The average ACT test composite score fell to 19.5 for the Class of 2023, signaling a 0.3-point decrease from the year before, according to new data.
Data from the nonprofit organization indicated that average scores in mathematics, reading, and science were all below their respective ACT College Readiness Benchmarks, the minimum scores for students to have a high probability of success in credit-bearing first-year college courses.
Average English scores fell 0.4 points (19.0 to 18.6), average math scores fell 0.3 points (19.3 to 19.0), average reading scores declined 0.3 points (20.4 to 20.1), and average science scores declined by 0.3 points (19.9 to 19.6), compared to 2022, according to the ACT.
Additionally, the percentage of students meeting all four benchmarks dropped 1.3 percentage points (22.1% to 20.8%) and the percentage of students meeting no benchmarks rose 1.7 percentage points (41.6% to 43.3%).

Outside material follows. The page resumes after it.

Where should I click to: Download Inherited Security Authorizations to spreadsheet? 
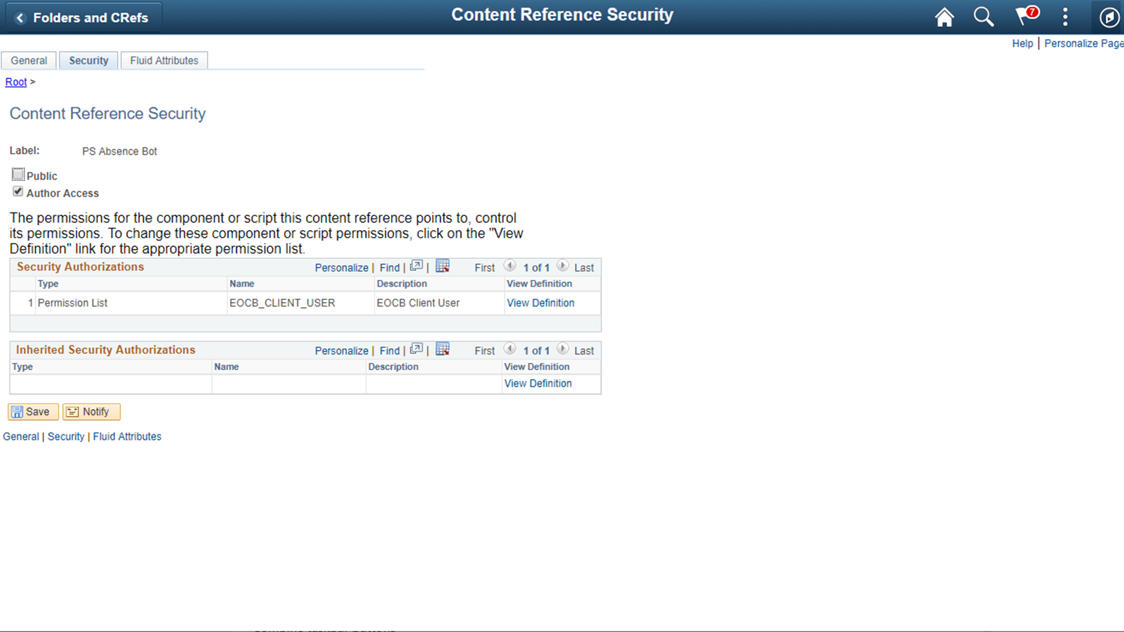click(443, 349)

“This is the sixth consecutive year of declines in average scores, with average scores declining in every academic subject,” said ACT CEO Janet Godwin. “We are also continuing to see a rise in the number of seniors leaving high school without meeting any of the college readiness benchmarks, even as student GPAs continue to rise and students report that they feel prepared to be successful in college.”

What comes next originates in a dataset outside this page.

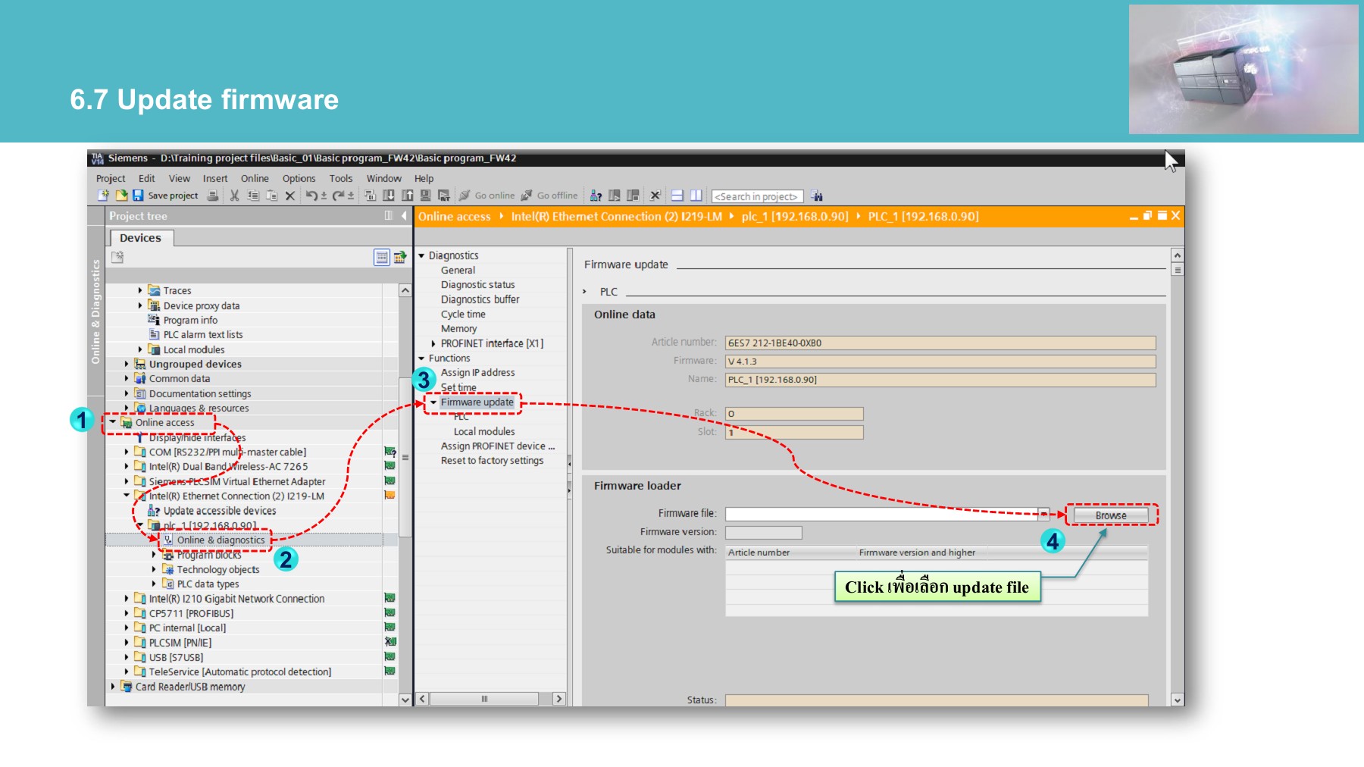Open the Online menu
The width and height of the screenshot is (1364, 767).
(255, 179)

The Class of 2023 is a “COVID cohort,” given that the class were in their first year of high school during the rise of the COVID-19 pandemic.
“The hard truth is that we are not doing enough to ensure that graduates are truly ready for postsecondary success in college and career,” Godwin said. “These systemic problems require sustained action and support at the policy level. This is not up to teachers and principals alone – it is a shared national priority and imperative.”